> **TASKS TO COMPLETE**:
(1) State whether each statement below agrees with the law school passage, answering yes or no and quoting the deciding words.
(a) Before the 2008 economic crisis, many believed in attending the best law school possible regardless of debt.
(b) Many law schools have cut financial aid since the Great Recession.
(c) How deeply the legal industry will be hit can already be predicted.
(2) Reproduce the law school passage between "None of this" and "2008 economic crisis.", inclusive, swapping "legal industry" for "legal profession".

For law students and 2020 graduates, another notable difference between 2008 and 2020 is the law school admission process for prospective law students. In the years leading up to the 2008 economic crisis, it was widely believed that it was best to go to the best law school one could, take on as much debt as one needed, and figure out the rest. This led to an unfortunate majority of early-aughts law grads spending the last decade mired in high levels of student debt.

The prospective lawyer of 2020 is generally more savvy and nimble—playing one school's financial aid offer against another, negotiating for top scholarship dollar, weighing cost-of-living differences, and opting for a degree from a second-tier school with a big scholarship offer over a full-price degree from a top law program. Moreover, many law schools have increased financial aid as a result of the Great Recession. Increased financial literacy and awareness may help law students and young lawyers better navigate this crisis and have greater flexibility in geographic location, pay, benefits and type of employer to successfully navigate the current recession.

None of this is to say that the current economic crisis will not have a significant impact on young lawyers' or law students' careers, or that weathering this period will be easy. It's also early to predict how deeply the legal industry will be hit. However, there are some lessons that young lawyers and law students may want to consider in how their analogues responded to and moved on from the 2008 economic crisis.

> **Stored items**:
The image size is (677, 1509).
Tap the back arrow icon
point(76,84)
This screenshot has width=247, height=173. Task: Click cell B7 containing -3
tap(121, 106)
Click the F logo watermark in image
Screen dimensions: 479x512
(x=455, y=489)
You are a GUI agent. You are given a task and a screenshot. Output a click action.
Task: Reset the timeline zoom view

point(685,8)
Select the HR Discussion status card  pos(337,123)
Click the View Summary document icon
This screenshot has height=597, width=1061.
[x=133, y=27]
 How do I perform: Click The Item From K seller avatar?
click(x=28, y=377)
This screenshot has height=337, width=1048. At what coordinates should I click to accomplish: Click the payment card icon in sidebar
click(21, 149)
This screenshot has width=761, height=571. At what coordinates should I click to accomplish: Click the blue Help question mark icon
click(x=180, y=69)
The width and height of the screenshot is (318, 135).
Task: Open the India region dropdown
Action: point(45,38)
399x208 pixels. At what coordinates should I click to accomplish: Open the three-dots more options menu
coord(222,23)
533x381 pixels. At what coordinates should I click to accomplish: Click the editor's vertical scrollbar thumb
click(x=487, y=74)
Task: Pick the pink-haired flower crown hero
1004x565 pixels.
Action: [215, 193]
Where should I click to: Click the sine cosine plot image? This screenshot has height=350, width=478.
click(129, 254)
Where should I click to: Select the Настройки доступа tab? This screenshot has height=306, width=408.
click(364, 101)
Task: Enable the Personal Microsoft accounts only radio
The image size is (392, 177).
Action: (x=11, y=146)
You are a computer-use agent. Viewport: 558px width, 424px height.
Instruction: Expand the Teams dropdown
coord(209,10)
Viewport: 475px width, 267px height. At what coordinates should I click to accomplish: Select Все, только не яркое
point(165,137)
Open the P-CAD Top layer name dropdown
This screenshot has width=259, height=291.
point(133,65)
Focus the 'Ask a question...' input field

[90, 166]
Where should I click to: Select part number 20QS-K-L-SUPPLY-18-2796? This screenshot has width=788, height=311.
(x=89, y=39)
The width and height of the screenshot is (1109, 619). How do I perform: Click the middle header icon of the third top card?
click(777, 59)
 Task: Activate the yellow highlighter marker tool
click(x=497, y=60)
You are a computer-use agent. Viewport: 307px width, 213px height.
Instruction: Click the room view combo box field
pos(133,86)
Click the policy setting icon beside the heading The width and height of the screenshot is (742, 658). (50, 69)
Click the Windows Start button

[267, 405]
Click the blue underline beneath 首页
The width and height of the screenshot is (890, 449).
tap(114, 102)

> **TASK RESPONSES**:
(1)
(a) Yes: "it was widely believed that it was best to go to the best law school one could, take on as much debt as one needed, and figure out the rest"
(b) No: "many law schools have increased financial aid as a result of the Great Recession"
(c) No: "It's also early to predict how deeply the legal industry will be hit."

(2)
None of this is to say that the current economic crisis will not have a significant impact on young lawyers' or law students' careers, or that weathering this period will be easy. It's also early to predict how deeply the legal profession will be hit. However, there are some lessons that young lawyers and law students may want to consider in how their analogues responded to and moved on from the 2008 economic crisis.